_Written problem:_ Could you reproduce each of the records below word for word, line by line?

_Provided data:_
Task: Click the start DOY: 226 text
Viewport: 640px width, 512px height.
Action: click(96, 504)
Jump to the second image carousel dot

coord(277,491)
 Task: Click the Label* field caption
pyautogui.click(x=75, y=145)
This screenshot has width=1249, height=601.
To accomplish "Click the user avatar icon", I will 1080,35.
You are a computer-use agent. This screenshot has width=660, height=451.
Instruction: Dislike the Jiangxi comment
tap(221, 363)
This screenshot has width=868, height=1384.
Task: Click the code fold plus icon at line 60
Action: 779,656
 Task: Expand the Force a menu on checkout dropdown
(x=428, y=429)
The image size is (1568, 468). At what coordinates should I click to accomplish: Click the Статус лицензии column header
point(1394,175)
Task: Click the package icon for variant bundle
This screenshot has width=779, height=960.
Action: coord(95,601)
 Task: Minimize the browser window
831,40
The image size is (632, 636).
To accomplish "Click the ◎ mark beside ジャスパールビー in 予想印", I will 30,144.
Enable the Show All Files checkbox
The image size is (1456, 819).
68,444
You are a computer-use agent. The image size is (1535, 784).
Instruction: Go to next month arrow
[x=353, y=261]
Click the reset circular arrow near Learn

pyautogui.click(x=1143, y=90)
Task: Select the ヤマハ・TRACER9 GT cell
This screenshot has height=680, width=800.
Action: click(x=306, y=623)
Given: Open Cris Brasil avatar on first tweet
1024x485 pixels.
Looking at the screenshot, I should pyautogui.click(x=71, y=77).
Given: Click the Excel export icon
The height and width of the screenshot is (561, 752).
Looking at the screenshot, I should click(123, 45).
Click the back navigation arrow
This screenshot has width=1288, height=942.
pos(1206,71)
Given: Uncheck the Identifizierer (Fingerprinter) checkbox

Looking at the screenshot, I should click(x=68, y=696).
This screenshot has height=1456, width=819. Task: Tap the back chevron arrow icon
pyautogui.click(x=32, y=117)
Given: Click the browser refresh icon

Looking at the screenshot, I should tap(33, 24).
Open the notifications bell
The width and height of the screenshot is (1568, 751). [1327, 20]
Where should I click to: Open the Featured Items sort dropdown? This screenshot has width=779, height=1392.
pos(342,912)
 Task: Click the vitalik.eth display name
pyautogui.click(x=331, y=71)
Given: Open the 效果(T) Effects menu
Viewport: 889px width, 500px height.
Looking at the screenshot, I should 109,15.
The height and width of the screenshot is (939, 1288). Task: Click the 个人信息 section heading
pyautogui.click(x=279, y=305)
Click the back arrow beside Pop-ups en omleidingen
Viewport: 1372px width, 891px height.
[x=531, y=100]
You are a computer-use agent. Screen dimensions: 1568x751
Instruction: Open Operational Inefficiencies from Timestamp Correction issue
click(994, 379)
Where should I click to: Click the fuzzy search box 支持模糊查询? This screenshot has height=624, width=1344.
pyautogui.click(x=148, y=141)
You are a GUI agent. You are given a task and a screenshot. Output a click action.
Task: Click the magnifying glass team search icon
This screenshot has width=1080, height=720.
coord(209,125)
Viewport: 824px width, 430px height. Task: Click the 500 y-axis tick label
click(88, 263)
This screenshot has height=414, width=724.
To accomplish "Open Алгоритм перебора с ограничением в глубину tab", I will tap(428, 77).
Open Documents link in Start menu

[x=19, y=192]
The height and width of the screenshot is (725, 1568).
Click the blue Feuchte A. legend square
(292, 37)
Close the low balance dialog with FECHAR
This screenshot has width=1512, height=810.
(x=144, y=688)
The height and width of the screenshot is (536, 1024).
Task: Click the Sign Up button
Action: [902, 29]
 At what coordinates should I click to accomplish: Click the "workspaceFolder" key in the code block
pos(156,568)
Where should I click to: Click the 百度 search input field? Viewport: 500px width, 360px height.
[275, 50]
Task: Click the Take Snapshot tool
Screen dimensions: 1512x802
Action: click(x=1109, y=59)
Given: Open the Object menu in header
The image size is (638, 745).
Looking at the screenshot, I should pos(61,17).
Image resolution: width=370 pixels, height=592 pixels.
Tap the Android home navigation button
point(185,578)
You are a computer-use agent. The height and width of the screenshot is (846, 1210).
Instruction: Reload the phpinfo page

_Solution to this exercise:_
Task: Click the start DOY: 226 text
Viewport: 640px width, 512px height.
Action: click(96, 504)
Jump to the second image carousel dot

coord(277,491)
 Task: Click the Label* field caption
pyautogui.click(x=75, y=145)
This screenshot has width=1249, height=601.
To accomplish "Click the user avatar icon", I will 1080,35.
You are a computer-use agent. This screenshot has width=660, height=451.
Instruction: Dislike the Jiangxi comment
tap(221, 363)
This screenshot has width=868, height=1384.
Task: Click the code fold plus icon at line 60
Action: 779,656
 Task: Expand the Force a menu on checkout dropdown
(x=428, y=429)
The image size is (1568, 468). At what coordinates should I click to accomplish: Click the Статус лицензии column header
point(1394,175)
Task: Click the package icon for variant bundle
This screenshot has width=779, height=960.
Action: coord(95,601)
 Task: Minimize the browser window
831,40
The image size is (632, 636).
To accomplish "Click the ◎ mark beside ジャスパールビー in 予想印", I will 30,144.
Enable the Show All Files checkbox
The image size is (1456, 819).
68,444
You are a computer-use agent. The image size is (1535, 784).
Instruction: Go to next month arrow
[x=353, y=261]
Click the reset circular arrow near Learn

pyautogui.click(x=1143, y=90)
Task: Select the ヤマハ・TRACER9 GT cell
This screenshot has height=680, width=800.
Action: click(x=306, y=623)
Given: Open Cris Brasil avatar on first tweet
1024x485 pixels.
Looking at the screenshot, I should pyautogui.click(x=71, y=77).
Given: Click the Excel export icon
The height and width of the screenshot is (561, 752).
Looking at the screenshot, I should click(123, 45).
Click the back navigation arrow
This screenshot has width=1288, height=942.
pos(1206,71)
Given: Uncheck the Identifizierer (Fingerprinter) checkbox

Looking at the screenshot, I should click(x=68, y=696).
This screenshot has height=1456, width=819. Task: Tap the back chevron arrow icon
pyautogui.click(x=32, y=117)
Given: Click the browser refresh icon

Looking at the screenshot, I should tap(33, 24).
Open the notifications bell
The width and height of the screenshot is (1568, 751). [1327, 20]
Where should I click to: Open the Featured Items sort dropdown? This screenshot has width=779, height=1392.
pos(342,912)
 Task: Click the vitalik.eth display name
pyautogui.click(x=331, y=71)
Given: Open the 效果(T) Effects menu
Viewport: 889px width, 500px height.
Looking at the screenshot, I should 109,15.
The height and width of the screenshot is (939, 1288). Task: Click the 个人信息 section heading
pyautogui.click(x=279, y=305)
Click the back arrow beside Pop-ups en omleidingen
Viewport: 1372px width, 891px height.
[x=531, y=100]
You are a computer-use agent. Screen dimensions: 1568x751
Instruction: Open Operational Inefficiencies from Timestamp Correction issue
click(994, 379)
Where should I click to: Click the fuzzy search box 支持模糊查询? This screenshot has height=624, width=1344.
pyautogui.click(x=148, y=141)
You are a GUI agent. You are given a task and a screenshot. Output a click action.
Task: Click the magnifying glass team search icon
This screenshot has width=1080, height=720.
coord(209,125)
Viewport: 824px width, 430px height. Task: Click the 500 y-axis tick label
click(88, 263)
This screenshot has height=414, width=724.
To accomplish "Open Алгоритм перебора с ограничением в глубину tab", I will tap(428, 77).
Open Documents link in Start menu

[x=19, y=192]
The height and width of the screenshot is (725, 1568).
Click the blue Feuchte A. legend square
(292, 37)
Close the low balance dialog with FECHAR
This screenshot has width=1512, height=810.
(x=144, y=688)
The height and width of the screenshot is (536, 1024).
Task: Click the Sign Up button
Action: [902, 29]
 At what coordinates should I click to accomplish: Click the "workspaceFolder" key in the code block
pos(156,568)
Where should I click to: Click the 百度 search input field? Viewport: 500px width, 360px height.
[275, 50]
Task: Click the Take Snapshot tool
Screen dimensions: 1512x802
Action: click(x=1109, y=59)
Given: Open the Object menu in header
The image size is (638, 745).
Looking at the screenshot, I should pos(61,17).
Image resolution: width=370 pixels, height=592 pixels.
Tap the Android home navigation button
point(185,578)
You are a computer-use agent. The height and width of the screenshot is (846, 1210).
Instruction: Reload the phpinfo page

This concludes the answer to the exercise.